---------- Text

June 13, 2013 by Faye Sonier 6 Comments

Yesterday, Quebec introduced its euthanasia bill. Euthanasia is currently a criminal act, though Quebec is trying to work around the Criminal Code by declaring it health care. From Wesley Smith:

As I understand the Canadian system, all hospitals, nursing homes, etc., are publicly funded, part by the province and part by the federal government. This would appear to mean that every taxpayer in Canada will be underwriting euthanasia, and moreover, that the provincial government of Quebec will require the killing of patients to be allowed in all publicly funded hospitals, residential care facilities and nursing homes.

Assisted suicide and intentional homicide are crimes in Canada, under the federal criminal code. But the provinces are in charge of regulating medicine. So, Quebec seeks to get out from under the federal criminal laws by redefining euthanasia as health care, e.g., the medical treatment of “aid in dying.”

--------------------
---------- Data extract

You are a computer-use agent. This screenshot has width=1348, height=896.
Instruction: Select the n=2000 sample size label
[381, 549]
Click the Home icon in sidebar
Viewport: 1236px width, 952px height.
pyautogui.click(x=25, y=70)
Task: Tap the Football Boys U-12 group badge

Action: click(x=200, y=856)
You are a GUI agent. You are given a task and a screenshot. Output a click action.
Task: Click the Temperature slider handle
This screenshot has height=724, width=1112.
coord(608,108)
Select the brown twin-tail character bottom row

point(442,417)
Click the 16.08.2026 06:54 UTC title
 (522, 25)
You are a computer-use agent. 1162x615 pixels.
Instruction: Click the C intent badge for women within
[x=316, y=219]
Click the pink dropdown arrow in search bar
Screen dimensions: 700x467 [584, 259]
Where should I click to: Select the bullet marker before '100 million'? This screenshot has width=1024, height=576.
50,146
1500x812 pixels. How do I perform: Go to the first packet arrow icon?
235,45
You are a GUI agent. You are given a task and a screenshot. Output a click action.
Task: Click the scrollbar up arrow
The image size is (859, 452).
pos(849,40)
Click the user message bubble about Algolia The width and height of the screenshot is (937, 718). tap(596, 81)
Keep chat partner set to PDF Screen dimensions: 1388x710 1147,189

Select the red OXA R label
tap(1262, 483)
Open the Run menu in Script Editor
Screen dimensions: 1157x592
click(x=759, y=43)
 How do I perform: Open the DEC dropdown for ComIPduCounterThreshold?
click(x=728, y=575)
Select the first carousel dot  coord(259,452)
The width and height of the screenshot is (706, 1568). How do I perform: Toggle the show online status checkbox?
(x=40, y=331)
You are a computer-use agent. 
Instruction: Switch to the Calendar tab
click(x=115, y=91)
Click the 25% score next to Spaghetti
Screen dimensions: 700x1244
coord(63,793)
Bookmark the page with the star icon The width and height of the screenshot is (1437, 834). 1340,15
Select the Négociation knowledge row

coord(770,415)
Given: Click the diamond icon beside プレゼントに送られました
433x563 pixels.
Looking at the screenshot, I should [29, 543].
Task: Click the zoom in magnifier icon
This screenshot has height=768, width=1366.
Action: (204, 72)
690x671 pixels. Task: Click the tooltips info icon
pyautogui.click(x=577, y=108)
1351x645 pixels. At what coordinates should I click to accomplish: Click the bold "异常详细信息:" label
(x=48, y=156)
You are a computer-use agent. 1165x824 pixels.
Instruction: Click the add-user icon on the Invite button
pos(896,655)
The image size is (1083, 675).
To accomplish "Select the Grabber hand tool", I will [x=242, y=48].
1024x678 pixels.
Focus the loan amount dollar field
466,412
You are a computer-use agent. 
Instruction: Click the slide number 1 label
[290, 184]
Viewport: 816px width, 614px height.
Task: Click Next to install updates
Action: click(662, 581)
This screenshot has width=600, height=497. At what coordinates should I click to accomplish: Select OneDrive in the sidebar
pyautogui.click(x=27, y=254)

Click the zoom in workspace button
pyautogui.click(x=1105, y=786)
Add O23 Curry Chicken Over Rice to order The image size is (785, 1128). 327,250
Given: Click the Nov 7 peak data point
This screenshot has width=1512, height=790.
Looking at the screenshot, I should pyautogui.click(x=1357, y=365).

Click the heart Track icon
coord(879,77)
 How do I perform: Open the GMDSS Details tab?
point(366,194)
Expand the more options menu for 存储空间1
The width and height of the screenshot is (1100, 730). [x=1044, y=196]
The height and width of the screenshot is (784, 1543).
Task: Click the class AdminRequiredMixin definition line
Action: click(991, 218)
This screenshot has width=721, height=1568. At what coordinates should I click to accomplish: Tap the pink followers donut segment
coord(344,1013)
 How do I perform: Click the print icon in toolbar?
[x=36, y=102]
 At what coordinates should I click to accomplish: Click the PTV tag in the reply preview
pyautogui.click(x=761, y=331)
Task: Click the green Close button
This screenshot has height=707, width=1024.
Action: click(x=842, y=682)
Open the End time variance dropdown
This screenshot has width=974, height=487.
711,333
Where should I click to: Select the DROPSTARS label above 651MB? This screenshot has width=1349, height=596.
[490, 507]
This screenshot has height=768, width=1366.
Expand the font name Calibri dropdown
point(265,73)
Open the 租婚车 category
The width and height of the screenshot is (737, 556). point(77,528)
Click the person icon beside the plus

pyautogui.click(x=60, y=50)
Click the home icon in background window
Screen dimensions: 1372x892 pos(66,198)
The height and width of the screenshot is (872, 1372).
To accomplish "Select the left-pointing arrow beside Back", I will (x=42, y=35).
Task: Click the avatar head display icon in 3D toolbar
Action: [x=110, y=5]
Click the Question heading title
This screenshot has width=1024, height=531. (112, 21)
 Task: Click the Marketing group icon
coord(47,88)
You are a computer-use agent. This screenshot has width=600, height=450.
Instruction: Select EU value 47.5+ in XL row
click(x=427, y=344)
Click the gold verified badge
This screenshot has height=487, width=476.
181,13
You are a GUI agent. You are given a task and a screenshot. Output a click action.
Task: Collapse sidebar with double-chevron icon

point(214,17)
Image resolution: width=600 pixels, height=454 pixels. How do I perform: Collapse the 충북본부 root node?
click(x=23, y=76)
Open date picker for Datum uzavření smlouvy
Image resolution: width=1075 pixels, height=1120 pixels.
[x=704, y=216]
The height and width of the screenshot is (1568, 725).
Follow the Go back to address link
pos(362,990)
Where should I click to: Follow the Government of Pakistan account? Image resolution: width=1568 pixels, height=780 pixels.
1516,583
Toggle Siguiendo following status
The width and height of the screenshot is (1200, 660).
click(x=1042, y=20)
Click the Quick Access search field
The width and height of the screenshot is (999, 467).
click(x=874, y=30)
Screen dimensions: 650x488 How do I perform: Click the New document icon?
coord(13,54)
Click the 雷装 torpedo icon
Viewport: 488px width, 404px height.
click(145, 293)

--------------------

▶ **Your tasks**:
(A) According to the text on Quebec's euthanasia bill, how does Quebec seek to get out from under the federal criminal laws?
(B) Continue the text on Quebec's euthanasia bill beyond its final sentence.

▶ **Written responses**:
(A) By redefining euthanasia as health care, that is, the medical treatment of "aid in dying."

(B)
If this becomes law, it will be a disaster for our country of epic proportions, but I’ll save that rant for another day. However, the “safeguards” put in place to ensure that people aren’t euthanized against their will, etc, will surely be watered down in years to come, as has happened in other countries that have permitted the practice. Our friend Alex Schadenberg explains,

Some call it a “slippery slope” and others call it an incremental extension, nonetheless, doctors appear to be breaking the law by killing, by euthanasia, children with disabilities, such as spina bifida.

Smith states that if assisted suicide is accepted, the same will occur in the United States.

In Canada we have a Charter of Rights and Freedoms that recognizes that we are all equal under the law. Therefore, legalizing euthanasia or assisted suicide in Canada will logically be extended, through the court, to all Canadians. You can’t have a little euthanasia.

Disabled babies are already being euthanized in the Netherlands are part of the Groningen Protocol. Let me tell you – the Netherlands’ euthanasia laws had plenty of safeguards in place when the country legalized the practice years ago. Then they were watered down as Alex explains above. Now babies are being euthanized. Like Fido, the family pet.

And children will be euthanized in Belgium as well, another country that has legalized euthanasia. The country debated the matter this past week.

In the wake of several months of testimony from doctors and experts in medical ethics, a Belgian Senate committee will on June 12 examine the possible extension of the country’s euthanasia law to include children.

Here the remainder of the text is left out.